AS MINAS QUE SÃO COVAS DE MORTE
“Naquele dia, nascerá uma haste
do tronco de Jessé e, a partir da raiz, surgirá o rebento de uma flor; sobre
ele repousará o Espírito do Senhor: trará justiça para os humildes e uma ordem
justa para os homens pacíficos... Não haverá danos nem mortes por todo o meu
santo monte” (Isaías 11,1.4.9)
Dom frei Beto Breis, ofm Bispo de Juazeiro - Bahia |
Movido pela Esperança celebrada e reavivada pela Liturgia
nestes dias de Advento e comovido pela dor de tantos irmãos atingidos e
ameaçados por empresas ligadas à mineração nestas terras da Bahia escrevo estas
palavras, pra que ao grito das vítimas de Mariana e Brumadinho ressoe também o
clamor de tantas pessoas e comunidades atingidas e ameaçadas por tais
empreendimentos e suas ilusórias
promessas de progresso. Nem sempre a morte semeada e cultivada pelos que
colocam no centro o lucro e seus interesses se manifesta abrupta, como nas
Minas Gerais, mas muitas vezes vem em conta-gotas, aos poucos, gerando não
menos dor e indignação.
Na segunda metade do século XVII, as populações indígenas
nativas destas margens do São Francisco viviam e sobreviviam ameaçadas por
ávidos exploradores e aventureiros de toda espécie em busca de ouro e pelos que
se diziam proprietários das terras, “doadas” como sesmarias. Passados mais de três séculos, a situação de
injustiça e de desrespeito aos direitos e à vida das populações locais nestas
terras sãofranciscanas persiste, com vestes imorais de legalidade que cobrem os
gananciosos por minérios e terras. Mineradoras e pretensos proprietários
(grileiros) ferem a qualidade de vida e ameaçam famílias que há gerações
convivem com o semiárido e aproveitam das benesses de um rio generoso e
perene.
Moradores de diversas comunidades, não apenas no âmbito de
nossa Igreja Particular de Juazeiro, vem sofrendo os efeitos da presença de
mineradoras e da chegada de outras dessas empresas. Trago aqui, por exemplo, o
drama vivido desde 2005 pelas mais de trezentas famílias que formam a população
de Angico dos Dias, no município de Campo Alegre de Lourdes. O ar poluído pela
poeira tóxica expelida no processamento de fosfato em uma pequena serra junto à
comunidade (por vezes formando densas nuvens) tem gerado enfermidades
respiratórias e dermatológicas das mais diversas. A lagoa, até então portadora
da irmã água “útil, preciosa e casta”
(como decantava São Francisco), está morta. Em visita recente à comunidade pude
ouvir os lamentos de habitantes, muitos deles idosos, que sofrem também com os
impactos de explosões provocados por empresa mineradora (comprometendo
estruturas de casas e de indispensáveis cisternas) e as ameaças de grileiros
que chegam com “documentos” negando o direito à terra de quem vive em espaços
sacralizados pelos firmes passos dos seus antepassados.

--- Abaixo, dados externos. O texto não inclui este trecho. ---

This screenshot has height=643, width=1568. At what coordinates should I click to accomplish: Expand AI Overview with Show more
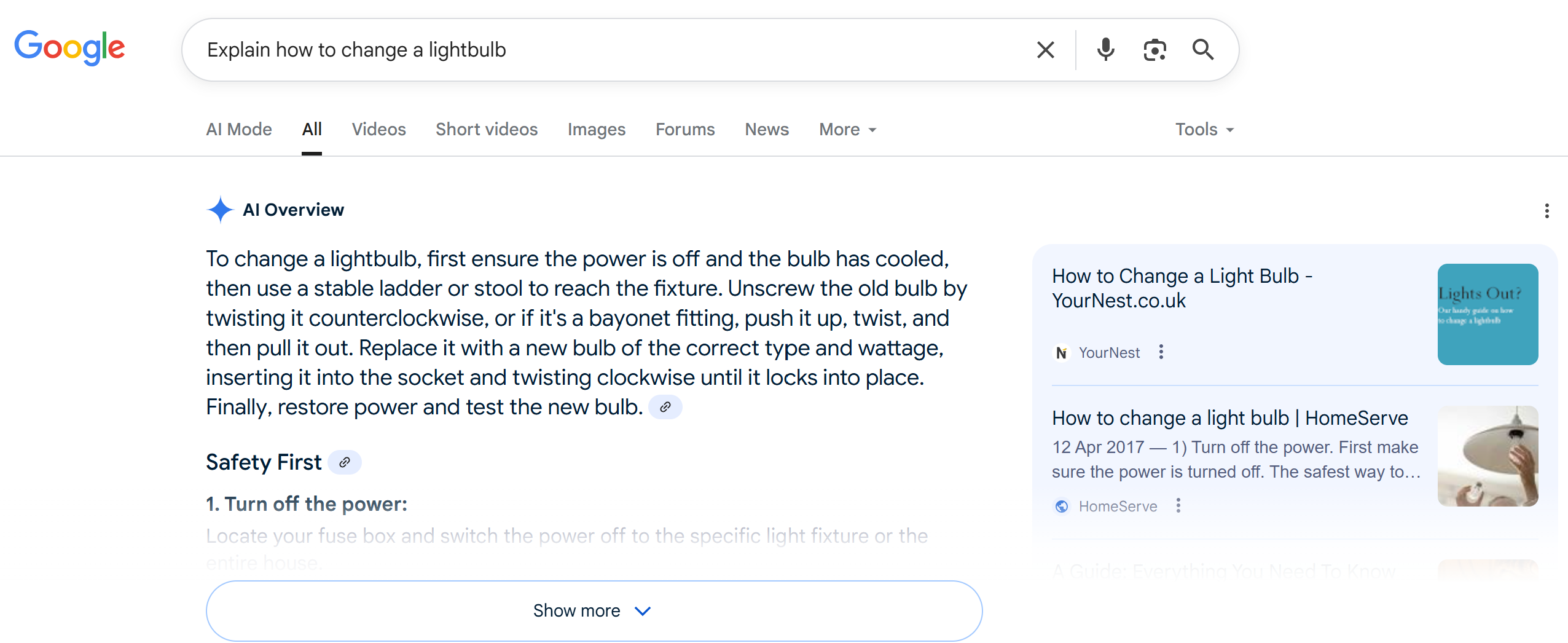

Em Sento Sé, comunidades às margens do Velho Chico, ainda
com feridas não cicatrizadas desde os tempos da construção da Barragem de
Sobradinho (nos anos 70), afirmam serem desrespeitadas por empresas
mineradoras, que se instalam na proximidade da Serra da Bicuda como se toda a
área vizinha fosse “terra de ninguém”. E aí moram aproximadamente mil e
trezentas famílias! Afirmam peremptoriamente que a instalação da mineradora foi
autorizada e anunciada por órgãos competentes sem que fossem ouvidos aqueles
que sofrerão seus impactos em suas vidas e na natureza com a qual tem uma
relação de interdependência, a começar pelas águas do Velho Chico. Em encontro há algumas semanas com moradores
dessas comunidades saí impressionado com seus relatos angustiantes e com sua
indignação. Certa moradora, relembrando as dores persistentes desde os anos 70,
fala do progresso prometido com a Barragem de Sobradinho, que “ainda não
chegou”, e se pergunta: “o que fizemos
para merecer tanto castigo?”. Outra jovem senhora, por sua vez, porta
também os sentimentos dos demais afirmando que “Deus está ao nosso lado, pois ele é o dono de tudo”. Alegramo-nos,
por outro lado, com a presença da Comissão Pastoral da Terra (CPT) e da
Conselho Pastoral dos Pescadores (CPP) junto às populações, que assim se sentem
fortalecidas e apoiadas em sua luta e na defesa dos seus direitos inalienáveis.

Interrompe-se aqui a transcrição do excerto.